Silvana Marconi “SOPRAVVISSUTA” Ed. il Foglio Letterario.

Titolo originale: Sobreviví Traduzione di Frank Iodice

PREFAZIONE

La violenza di genere è un problema sociale che non riguarda solo le donne. È questo il punto di partenza, imprescindibile, per qualsiasi analisi o prospettiva politica sulla tutela delle vittime di violenza.

Tante pagine giudiziarie e altrettante storie di vita sono state dimenticate, forse anche per volontà di quella platea femminile, zittita dalle sue stesse paure. Vittime di violenza. Una doppia violenza: quella di amanti e mariti molesti e quella inflitta da una società normata su una cultura maschilista e patriarcale.

Nel 2021, in Italia, ogni giorno 89 donne sono state vittime di violenza, secondo l’ultimo report della Direzione centrale anticrimine della Polizia di Stato. Nel 36 per cento dei casi, a compiere violenze e femminicidi sono mariti e conviventi. Dato più significativo è l’aumento nell’ultimo anno dei casi di morte “per futili motivi”: sono 63 le donne uccise dal marito o dal proprio partner. Nomi che riempiono elenchi aggiornati di anno in anno come registri alfabetici dei morti, commemorati nella loro giornata, il 25 novembre.

È evidente che non basta un tacco rosso in piazza. È evidente che non bastano i finanziamenti, pochi e  macchia di leopardo, ai centri antiviolenza e di ascolto. Contro la violenza sulle donne c’è bisogno di una rivoluzione civile pari a quella contro la mafia negli anni Novanta. C’è bisogno di un cambio di prospettiva, a iniziare da quella società asimmetrica nel potere tra uomo e donna, ancora più grave, perché ancora più nascosta.

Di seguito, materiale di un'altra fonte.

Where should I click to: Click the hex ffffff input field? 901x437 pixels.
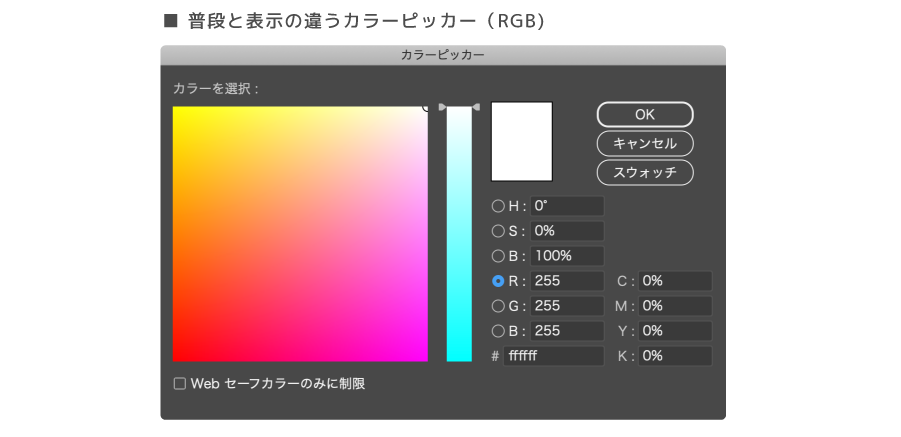[553, 356]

Per troppo tempo abbiamo continuato a pensare, come spesso citano le sentenze, che un atto violento sia frutto di raptus o tempeste emotive. Non è così. L’atto violento ha una precisa gestazione che si alimenta dentro una relazione basata sulla disparità di potere: è un fattore culturale radicato, che viene fuori, come una escalation, quando la donna prova a sottrarsi al dominio. Non esserne consapevoli porta alla rassegnazione o all’adattamento con comportamenti non sufficientemente adeguati dentro una lotta di genere tra prede e predatori. È sulla cultura del dominio che bisogna sradicare le radici della violenza: perché se nulla è cambiato con l’aumento della condanna morale e mediatica alla violenza di genere, sdoganata attraverso social media e manifestazioni troppo spesso solo unicamente femministe, significa che c’è qualcosa di più profondo, qualcosa che non ha funzionato finora e non continua a funzionare. Condannare non basta, ma denunciare è un buon punto di partenza. È il primo passo verso la consapevolezza del sé, del proprio corpo. E allora del noi, rispetto all’altro che ha il dovere reciproco del rispetto.

Sono ancora poche le testimoni, troppe le vittime: una donna su sette in Italia denuncia colui che spesso si trasforma nel proprio assassino, mentre il 65 per cento delle donne vittime di violenza non parla con nessuno di stalking, schiaffi e calci subiti. L’ossatura sociale è basata in primis sulla famiglia, nucleo da difendere a tutti i costi anche davanti a violenze evidenti, che spesso si tramandano alle nuove generazioni. Non è un caso che il 23 per cento delle donne che hanno deciso di non denunciare il proprio partner adduca la paura per le conseguenze che si possono sviluppare all’interno del contesto familiare.

Resta, allora, il coraggio. La scelta di una libertà pari al valore della propria vita. Resta la forza di andare controcorrente, come Sílvana, che ha attraversato come fossero strade obbligate le sue «cicatrici della bestialità umana» e ne ha fatto ordito e trama per ricucire i pezzi della sua storia. Quella nuova storia, che molte donne devono imparare ancora a desiderare.

Memorie di sopravvissute non ce ne saranno mai abbastanza. Ma la violenza sulle donne è un affare collettivo e non privato. Ecco a cosa serve l’unicità di una storia di violenza denunciata: farsi diario in pubblico per un cambiamento necessario dove le donne sono persone e non oggetti da possedere, condottiere delle loro esistenze e non schiave delle loro passioni.